▶ **ENTRIES SHOWN**

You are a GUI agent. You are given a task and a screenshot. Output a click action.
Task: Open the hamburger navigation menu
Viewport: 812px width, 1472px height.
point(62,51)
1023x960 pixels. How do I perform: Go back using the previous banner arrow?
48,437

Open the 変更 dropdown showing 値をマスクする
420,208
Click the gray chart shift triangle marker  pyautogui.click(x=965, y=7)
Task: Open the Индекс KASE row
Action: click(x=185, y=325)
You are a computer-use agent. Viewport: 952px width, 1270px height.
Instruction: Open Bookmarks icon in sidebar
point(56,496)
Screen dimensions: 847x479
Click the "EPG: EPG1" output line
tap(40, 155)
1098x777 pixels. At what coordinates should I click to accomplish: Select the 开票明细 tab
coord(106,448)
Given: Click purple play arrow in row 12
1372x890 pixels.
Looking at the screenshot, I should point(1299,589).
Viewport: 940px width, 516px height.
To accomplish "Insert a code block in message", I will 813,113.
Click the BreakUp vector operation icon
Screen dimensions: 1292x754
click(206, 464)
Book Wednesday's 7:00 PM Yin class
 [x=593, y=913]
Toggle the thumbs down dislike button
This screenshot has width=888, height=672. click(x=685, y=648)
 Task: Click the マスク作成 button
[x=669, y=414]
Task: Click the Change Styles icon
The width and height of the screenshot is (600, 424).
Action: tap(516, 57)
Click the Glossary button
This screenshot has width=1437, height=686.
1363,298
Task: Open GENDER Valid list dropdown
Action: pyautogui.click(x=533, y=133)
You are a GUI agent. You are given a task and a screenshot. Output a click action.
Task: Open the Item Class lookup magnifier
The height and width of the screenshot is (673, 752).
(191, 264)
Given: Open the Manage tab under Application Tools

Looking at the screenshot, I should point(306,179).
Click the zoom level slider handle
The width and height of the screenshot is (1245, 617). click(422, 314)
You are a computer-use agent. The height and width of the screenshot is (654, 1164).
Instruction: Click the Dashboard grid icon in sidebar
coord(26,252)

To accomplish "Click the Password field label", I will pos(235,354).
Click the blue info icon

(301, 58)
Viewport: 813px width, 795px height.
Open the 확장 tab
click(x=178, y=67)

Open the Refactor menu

▶ **WHAT IS EXPECTED**
Wherever "computer" appears in a line of the entries, copy that line.

▶ **ANSWER BELOW**
You are a computer-use agent. Viewport: 952px width, 1270px height.
You are a computer-use agent. The height and width of the screenshot is (654, 1164).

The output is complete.